Review of the EMS report reflected: " ...All penetrating injuries to head, torso, abdomen, extremities ...>55 years old with co-morbidity factors ..."

Review of Patient #20's medical records reflected a 40 year old female arrived at the emergency room with a " ...self-inflicted gunshot wound to the right leg ....there is no exit wound .... " ... Is this a trauma case: Yes ..."

Review of Patient #22's medical record reflected a 55 year old male arrived at the emergency room with " ...right hip pain following a ground level fall ... " ... Is this a trauma case: Yes..."
Further record review reflected co-morbidity of hypertension, and Acute Kidney disease. Patient #22 was subsequently transferred to a higher level of care, with a right hip, non-displaced hip fracture.

Review of the facility provided document Trauma Registry 2016 reflected Patient #20 and #22 Trauma Activation, "N" is marked.

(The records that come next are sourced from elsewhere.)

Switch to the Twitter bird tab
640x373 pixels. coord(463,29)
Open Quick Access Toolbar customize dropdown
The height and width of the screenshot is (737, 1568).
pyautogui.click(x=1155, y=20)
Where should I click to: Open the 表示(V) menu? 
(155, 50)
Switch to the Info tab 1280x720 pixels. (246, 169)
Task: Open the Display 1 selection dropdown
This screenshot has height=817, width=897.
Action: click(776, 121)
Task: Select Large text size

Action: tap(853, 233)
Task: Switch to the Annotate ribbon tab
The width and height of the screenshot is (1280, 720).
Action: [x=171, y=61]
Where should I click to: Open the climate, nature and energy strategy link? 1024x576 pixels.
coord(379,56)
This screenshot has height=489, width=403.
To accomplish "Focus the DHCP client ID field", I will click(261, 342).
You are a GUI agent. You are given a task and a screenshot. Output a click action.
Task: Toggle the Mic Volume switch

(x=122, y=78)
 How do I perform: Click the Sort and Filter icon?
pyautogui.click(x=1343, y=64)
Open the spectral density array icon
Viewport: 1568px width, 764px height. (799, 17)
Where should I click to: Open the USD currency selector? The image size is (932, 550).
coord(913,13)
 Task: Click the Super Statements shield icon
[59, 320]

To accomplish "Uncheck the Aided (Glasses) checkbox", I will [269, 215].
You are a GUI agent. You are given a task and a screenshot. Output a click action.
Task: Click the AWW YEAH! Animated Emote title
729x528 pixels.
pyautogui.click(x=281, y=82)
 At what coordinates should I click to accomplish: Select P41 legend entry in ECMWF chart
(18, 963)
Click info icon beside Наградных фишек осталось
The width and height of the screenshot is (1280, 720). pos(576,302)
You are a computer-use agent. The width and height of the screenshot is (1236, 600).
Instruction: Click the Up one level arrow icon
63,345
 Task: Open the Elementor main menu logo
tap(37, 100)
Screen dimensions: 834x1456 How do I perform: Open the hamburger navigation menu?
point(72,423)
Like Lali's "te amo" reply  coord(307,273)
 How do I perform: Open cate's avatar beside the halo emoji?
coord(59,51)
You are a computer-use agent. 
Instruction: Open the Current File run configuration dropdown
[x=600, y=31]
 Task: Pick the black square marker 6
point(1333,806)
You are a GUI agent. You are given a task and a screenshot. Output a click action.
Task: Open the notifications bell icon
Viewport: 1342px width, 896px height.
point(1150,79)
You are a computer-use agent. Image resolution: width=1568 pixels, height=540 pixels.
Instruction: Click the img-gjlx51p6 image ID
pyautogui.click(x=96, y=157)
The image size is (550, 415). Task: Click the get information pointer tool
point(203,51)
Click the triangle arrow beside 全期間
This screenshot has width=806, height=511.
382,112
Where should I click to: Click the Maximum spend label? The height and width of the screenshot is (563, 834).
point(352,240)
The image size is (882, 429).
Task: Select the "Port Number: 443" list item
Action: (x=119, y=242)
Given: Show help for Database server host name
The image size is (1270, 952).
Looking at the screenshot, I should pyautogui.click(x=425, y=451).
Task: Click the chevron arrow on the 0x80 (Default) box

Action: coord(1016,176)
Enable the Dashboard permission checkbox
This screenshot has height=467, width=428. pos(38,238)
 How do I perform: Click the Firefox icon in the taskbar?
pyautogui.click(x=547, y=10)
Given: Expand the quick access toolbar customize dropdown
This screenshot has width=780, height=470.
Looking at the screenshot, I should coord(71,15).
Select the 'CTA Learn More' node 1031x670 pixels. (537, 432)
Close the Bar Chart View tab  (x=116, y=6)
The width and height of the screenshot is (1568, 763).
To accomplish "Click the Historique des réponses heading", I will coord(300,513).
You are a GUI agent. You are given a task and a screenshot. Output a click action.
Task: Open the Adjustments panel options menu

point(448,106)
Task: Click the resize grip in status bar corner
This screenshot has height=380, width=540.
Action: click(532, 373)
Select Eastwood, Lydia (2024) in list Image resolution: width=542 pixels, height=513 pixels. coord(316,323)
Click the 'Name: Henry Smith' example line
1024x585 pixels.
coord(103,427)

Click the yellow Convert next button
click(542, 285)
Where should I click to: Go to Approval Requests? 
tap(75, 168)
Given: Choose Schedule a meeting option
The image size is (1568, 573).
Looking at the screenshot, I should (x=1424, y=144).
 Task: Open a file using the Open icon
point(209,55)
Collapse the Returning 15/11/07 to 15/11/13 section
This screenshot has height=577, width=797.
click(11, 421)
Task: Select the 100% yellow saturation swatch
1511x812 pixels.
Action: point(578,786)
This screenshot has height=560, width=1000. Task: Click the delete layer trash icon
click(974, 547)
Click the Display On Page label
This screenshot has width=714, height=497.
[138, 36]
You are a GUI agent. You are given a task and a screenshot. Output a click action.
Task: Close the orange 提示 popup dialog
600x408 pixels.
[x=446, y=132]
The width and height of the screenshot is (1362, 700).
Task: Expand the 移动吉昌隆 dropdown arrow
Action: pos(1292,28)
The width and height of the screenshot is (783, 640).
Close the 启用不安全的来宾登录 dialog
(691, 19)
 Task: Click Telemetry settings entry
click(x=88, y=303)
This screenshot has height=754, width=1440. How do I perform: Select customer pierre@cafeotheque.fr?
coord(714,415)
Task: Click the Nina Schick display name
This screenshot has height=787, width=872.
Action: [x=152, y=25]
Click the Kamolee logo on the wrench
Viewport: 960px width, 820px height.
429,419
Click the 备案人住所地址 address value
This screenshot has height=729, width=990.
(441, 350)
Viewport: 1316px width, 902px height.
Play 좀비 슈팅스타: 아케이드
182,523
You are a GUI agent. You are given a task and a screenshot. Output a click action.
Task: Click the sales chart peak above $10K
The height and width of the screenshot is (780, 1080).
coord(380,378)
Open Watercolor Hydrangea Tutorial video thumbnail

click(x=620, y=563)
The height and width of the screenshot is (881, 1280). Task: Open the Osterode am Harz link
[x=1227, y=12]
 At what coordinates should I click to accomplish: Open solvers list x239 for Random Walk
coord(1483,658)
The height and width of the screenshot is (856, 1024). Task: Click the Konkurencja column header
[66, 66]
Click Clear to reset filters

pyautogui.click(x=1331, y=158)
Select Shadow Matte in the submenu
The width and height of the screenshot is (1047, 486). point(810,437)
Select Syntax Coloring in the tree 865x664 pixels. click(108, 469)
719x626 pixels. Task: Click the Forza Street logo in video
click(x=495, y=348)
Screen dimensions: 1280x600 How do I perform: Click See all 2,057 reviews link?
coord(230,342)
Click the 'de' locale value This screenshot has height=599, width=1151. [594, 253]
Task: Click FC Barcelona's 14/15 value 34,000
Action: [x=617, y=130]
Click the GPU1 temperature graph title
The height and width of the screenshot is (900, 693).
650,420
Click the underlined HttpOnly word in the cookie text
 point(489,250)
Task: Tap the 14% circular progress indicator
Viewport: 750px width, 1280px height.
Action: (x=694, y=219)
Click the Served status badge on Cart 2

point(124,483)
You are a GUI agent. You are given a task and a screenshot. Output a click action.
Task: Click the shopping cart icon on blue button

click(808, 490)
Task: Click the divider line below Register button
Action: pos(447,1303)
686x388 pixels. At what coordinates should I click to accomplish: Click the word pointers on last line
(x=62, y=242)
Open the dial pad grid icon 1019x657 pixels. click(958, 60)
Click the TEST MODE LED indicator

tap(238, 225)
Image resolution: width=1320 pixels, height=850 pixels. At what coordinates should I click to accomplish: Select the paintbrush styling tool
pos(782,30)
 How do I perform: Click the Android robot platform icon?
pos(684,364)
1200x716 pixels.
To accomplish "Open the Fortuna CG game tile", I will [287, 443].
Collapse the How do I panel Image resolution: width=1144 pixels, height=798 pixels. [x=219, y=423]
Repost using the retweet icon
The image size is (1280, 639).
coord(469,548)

During an interview on 5/18/16, in the morning, in the conference room, Staff #9, CNO former trauma coordinator stated, "The trauma alerts were not activated." Staff #9 confirmed patients #20 and #22 met the criteria for the trauma alert activation.

POSTING OF SIGNS

Tag No.: A2402

Based on observation and interview the facility failed to post conspicuous signage, in the patient's waiting for examination or treatment areas, displaying whether or not the hospital participates in the Medicaid program.

Findings Include:

Observations made during a tour of the facility waiting areas, on the morning of 5/16/18 and 5/17/18, revealed no required posting in the Main lobby, surgical/procedural waiting area, and the emergency waiting room.

During an interview on the morning of 5/17/16, in the conference room, Staff #8, Quality Manager confirmed the findings.